First, they played a game in which they had to race each other to finish all the Skittles on their plate. There were 30, Little Fae confidently told me that '30 are hardly any! I can do 100 if I want'. I assured him I was sure he could too, but we should probably start with 30 ;) 
Suffice to say, the Skittles all got shoved in amongst fits of giggles lots of dribbles....

About half way through the first mouthful, they both realised they were Sour Skittles!! Nevertheless, they battled on until Goldilocks raised her arms in a triumphant gesture!

It was a lovely afternoon, and a lovely reminder that you are never to old to act like a child, no matter how sad or grown up you feel, even if you are a very serious 10 Year Old ;).
It saddens me that children are rushed along into adulthood, entered into school so early, given papers and pens, tests and observations.
We have our whole lives to be boring, or serious, to work and be exhausted, sad and fed up. We only have a very short period of this long life to have no cares or worries, to play and pull silly faces, get muddy and dance in the rain, to cause trouble and play fight with our brothers and sisters.

Instead of rushing the Children to grow up, we should be prolonging this wonderful part of life! When magic and wonder is still very real, and mysteries surround you, and summer lasts forever.
In Germany, many Children don't start school until 8, and I love that. We need to be taking notes!
It shouldn't matter one bit if a 5yr old can't read, what are they going to with that knowledge anyway? Do they *need* to read? Do they need to know how to count to 25? Or to write their name and recite shapes?
Of what use is that to them when all a 5 year old wants to do is climb, run and play?

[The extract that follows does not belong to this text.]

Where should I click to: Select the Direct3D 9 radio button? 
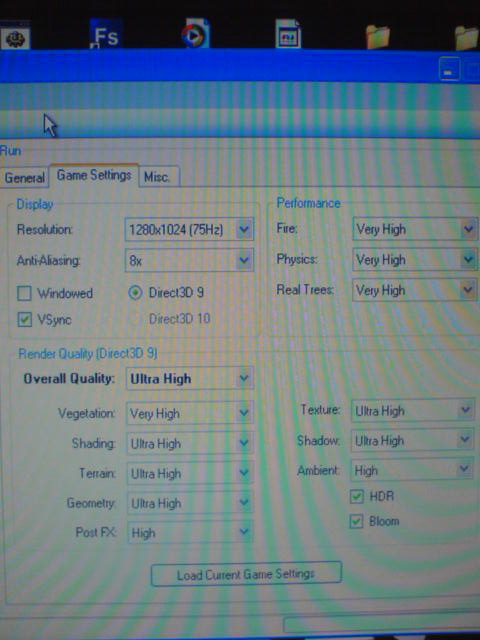click(135, 293)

By all means, I do not think there is anything wrong with young children who can read and write if that IS what they enjoy. I could read at 4, I was always reading, and I suspect many other 5 year olds love to read also, but is it important whether your 5 year old reads or not? As a nanny, I meet lots of parents, all with different parenting styles, and I also have seen children as part of a nursery setting.
There is this whole 'Oh, "So-n-So" is reading now, and can count up to 35'. Yes! He is only 3! He is so clever isn't he!' And I watch the other parents face fall, as their child cannot read, or even count to 10. It is a massive competition, who has the cleverest child? Who read first? Who spoke first?

I just think it is all madness.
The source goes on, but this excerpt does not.